-¿Podéis llegar a adaptaros demasiado? ¿Podéis llegar a “ajustaros” tanto que perdáis la esencia de lo que sois?
-Depende de que quiera decir con adaptar –responde. Te puedes adaptar de formas que no implican, digamos, venderse. Quiero decir que no es el tipo de adaptación de… convertirse en alguien o en algo que otra persona quiere que seas.

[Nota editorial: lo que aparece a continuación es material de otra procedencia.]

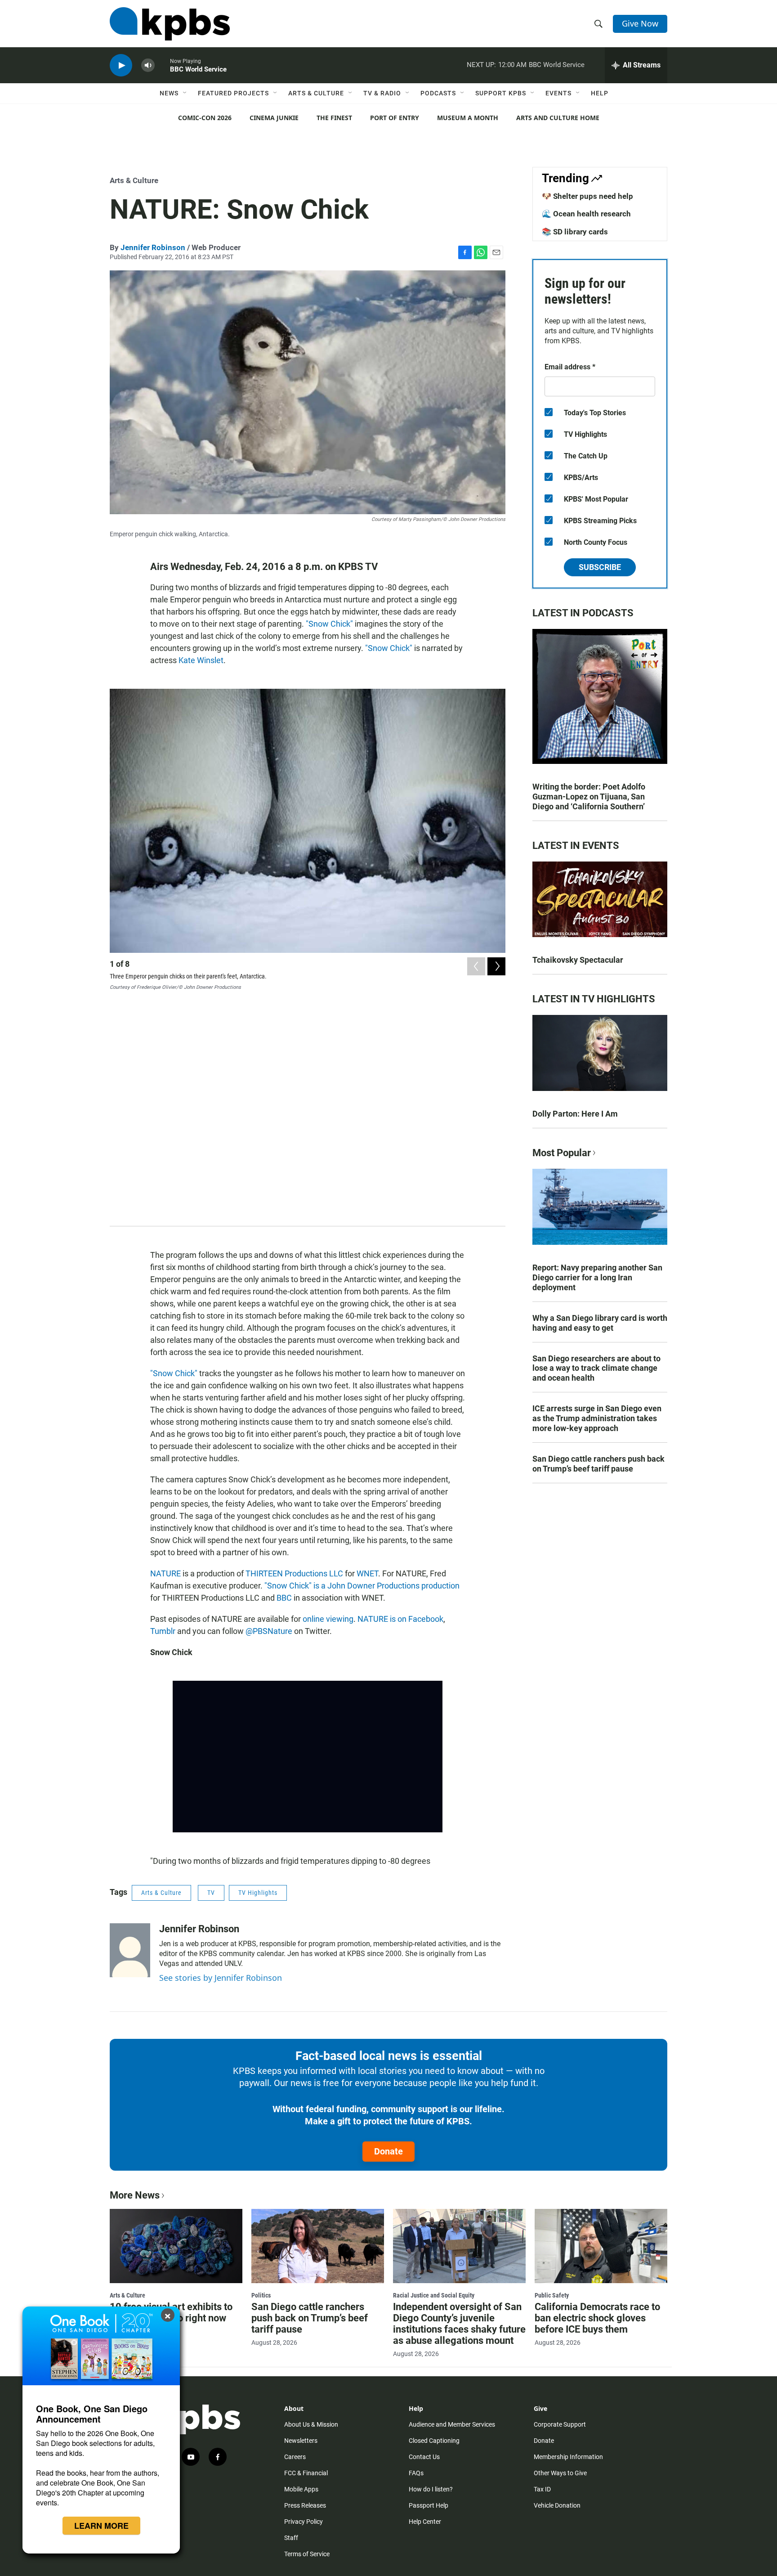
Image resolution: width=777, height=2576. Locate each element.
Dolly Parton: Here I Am (575, 1113)
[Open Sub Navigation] (185, 93)
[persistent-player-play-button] (121, 65)
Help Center (425, 2521)
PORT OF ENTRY (394, 117)
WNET (367, 1573)
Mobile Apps (301, 2489)
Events (558, 93)
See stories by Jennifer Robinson (220, 1977)
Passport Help (428, 2505)
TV (211, 1892)
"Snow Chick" (329, 623)
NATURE (165, 1573)
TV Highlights (257, 1892)
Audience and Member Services (452, 2424)
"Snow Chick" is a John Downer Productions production (362, 1585)
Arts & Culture (316, 93)
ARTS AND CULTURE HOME (557, 117)
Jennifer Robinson (153, 247)
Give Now (640, 23)
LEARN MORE (101, 2525)
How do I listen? (431, 2489)
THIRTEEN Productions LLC (294, 1573)
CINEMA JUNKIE (274, 117)
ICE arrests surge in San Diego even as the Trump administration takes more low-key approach (596, 1418)
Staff (291, 2537)
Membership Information (568, 2456)
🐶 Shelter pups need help (587, 196)
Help (599, 93)
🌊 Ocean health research (586, 213)
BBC (284, 1597)
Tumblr (162, 1631)
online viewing (328, 1619)
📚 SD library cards (575, 231)
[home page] (170, 23)
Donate (388, 2151)
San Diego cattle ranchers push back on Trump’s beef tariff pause (598, 1463)
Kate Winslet (201, 660)
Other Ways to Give (560, 2473)
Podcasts (438, 93)
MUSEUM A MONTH (467, 117)
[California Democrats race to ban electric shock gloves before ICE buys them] (601, 2246)
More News (135, 2195)
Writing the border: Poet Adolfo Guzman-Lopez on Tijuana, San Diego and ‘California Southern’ (588, 796)
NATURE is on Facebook (400, 1619)
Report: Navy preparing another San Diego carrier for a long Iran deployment (597, 1277)
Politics (261, 2295)
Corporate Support (560, 2424)
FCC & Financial (306, 2473)
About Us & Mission (311, 2424)
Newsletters (300, 2440)
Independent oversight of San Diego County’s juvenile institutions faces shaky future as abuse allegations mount (459, 2323)
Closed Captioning (434, 2440)
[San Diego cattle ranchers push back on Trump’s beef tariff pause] (317, 2246)
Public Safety (552, 2295)
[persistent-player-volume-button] (148, 65)
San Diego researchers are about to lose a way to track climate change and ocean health (596, 1368)
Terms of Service (307, 2554)
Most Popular (561, 1152)
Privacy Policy (303, 2521)
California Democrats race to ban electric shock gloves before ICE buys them (597, 2318)
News (169, 93)
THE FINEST (334, 117)
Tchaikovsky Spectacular (577, 960)
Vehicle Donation (557, 2505)
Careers (295, 2456)
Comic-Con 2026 (205, 117)
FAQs (416, 2473)
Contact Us (424, 2456)
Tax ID (542, 2489)
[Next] (496, 966)
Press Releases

Cuando te adaptas por dentro, cuando aceptas cómo son las cosas fuera de ti, esas cosas que no puedes controlar, cambias la forma de ser de las cosas dentro y fuera. Porque miras al mundo exterior de forma distinta cuando consigues que tu mundo interior esté en armonía con el mundo exterior. Por ejemplo. Yo puedo estar resentida por todas las cosas malas que le han hecho a nuestro pueblo. O puedo aceptar el pasado como tal y sacar el mayor provecho posible de cómo son las cosas ahora.
-¿No es eso resignación? –pregunto.
-No porque estar resignado es estar pasivo. Estar resignado sería no cambiar. Pero la adaptación significa cambio. Y el cambio, en el sentido que yo le doy, significa crecer como ser humano. Llegar a estar en mayor armonía con el universo y, por lo tanto ser más virtuoso.